■ Exercise text
____

Central government inspectors have slammed China’s energy authority for failing to apply environmental standards on coal power expansion across the country.  China put 38.4 GW of new coal-fired power capacity into operation in 2020, more than three times the amount built elsewhere around the world.  However, they are expected to add about 140 GW of non-fossil fuel capacity this year, representing around 47.3% of their energy mix.

 

A new report from Morgan Stanley projects that coal-fired power generation is likely to disappear from the US power grid by 2033, replaced by renewable energy resources.  Speaking last week with analysts, Jim Robo, CEO of NextEra Energy, said “There is not a regulated coal plant in this country that is economic today, full period and stop.”  Last week, NRG Energy, which owns the Petra Nova carbon capture and storage (CCS) project in Texas, announced that it would be shut down indefinitely, leaving the US with no operating CCS projects.

 

The owner and operator of the Empire State Building and 13 other buildings, announced Wednesday a major purchase of wind power, making it the nation’s biggest real estate user of entirely renewable energy.  The US Bureau of Ocean Energy Management said it would resume an environmental review of the Vineyard Wind project, stopped by the Trump administration.  Utilities and developers are repowering wind turbines with bigger, better blades years ahead of the end of their original life expectancies as they take advantage of technology improvements and expiring federal tax credits.  IdentiFlight’s smart cameras, which spot birds of prey and then halt wind turbines to protect them, can result in a large reduction of bird deaths.

____

(Saved entries)
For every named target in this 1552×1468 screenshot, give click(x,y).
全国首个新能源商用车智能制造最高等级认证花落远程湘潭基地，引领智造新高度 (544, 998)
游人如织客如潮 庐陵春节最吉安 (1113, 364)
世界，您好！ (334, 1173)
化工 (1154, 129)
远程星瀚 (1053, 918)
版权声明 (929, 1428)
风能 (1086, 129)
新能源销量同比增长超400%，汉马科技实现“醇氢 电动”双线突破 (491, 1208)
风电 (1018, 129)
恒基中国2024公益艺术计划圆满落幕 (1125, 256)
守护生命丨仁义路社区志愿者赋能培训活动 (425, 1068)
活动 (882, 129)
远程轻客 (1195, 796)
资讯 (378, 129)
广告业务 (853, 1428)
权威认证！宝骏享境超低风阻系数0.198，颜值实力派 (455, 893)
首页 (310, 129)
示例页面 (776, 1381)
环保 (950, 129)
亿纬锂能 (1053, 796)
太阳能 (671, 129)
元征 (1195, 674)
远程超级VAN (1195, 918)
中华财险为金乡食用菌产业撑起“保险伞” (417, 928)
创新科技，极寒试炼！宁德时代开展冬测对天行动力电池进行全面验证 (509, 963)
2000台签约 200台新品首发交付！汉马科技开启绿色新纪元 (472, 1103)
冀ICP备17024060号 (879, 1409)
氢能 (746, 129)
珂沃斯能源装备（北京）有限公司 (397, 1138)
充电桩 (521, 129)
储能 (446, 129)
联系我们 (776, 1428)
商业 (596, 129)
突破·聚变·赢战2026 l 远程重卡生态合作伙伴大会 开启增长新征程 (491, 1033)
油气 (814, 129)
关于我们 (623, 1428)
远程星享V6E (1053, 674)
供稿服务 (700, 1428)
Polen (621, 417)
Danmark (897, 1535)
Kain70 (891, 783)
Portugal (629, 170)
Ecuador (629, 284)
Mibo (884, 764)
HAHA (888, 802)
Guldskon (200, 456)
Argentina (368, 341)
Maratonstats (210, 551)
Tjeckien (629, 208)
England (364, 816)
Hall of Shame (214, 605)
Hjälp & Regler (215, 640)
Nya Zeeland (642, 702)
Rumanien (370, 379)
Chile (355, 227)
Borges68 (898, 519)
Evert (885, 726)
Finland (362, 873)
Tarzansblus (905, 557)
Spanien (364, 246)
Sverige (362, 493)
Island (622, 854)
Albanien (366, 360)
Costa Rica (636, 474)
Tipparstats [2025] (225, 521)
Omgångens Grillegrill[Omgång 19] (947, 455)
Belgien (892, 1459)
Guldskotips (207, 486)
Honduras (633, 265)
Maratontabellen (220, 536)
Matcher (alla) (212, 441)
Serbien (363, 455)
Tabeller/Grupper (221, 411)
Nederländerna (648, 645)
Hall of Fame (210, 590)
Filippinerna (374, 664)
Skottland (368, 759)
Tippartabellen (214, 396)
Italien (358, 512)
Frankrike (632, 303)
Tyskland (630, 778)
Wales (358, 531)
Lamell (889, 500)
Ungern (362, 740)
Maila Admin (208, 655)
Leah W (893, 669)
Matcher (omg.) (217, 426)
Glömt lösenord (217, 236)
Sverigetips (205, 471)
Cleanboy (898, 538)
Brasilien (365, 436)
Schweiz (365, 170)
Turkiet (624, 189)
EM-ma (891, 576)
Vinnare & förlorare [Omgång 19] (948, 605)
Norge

____

■ Task directions
According to the energy news text, how much new coal-fired power capacity did China put into operation in 2020?

■ Result of this task
38.4 GW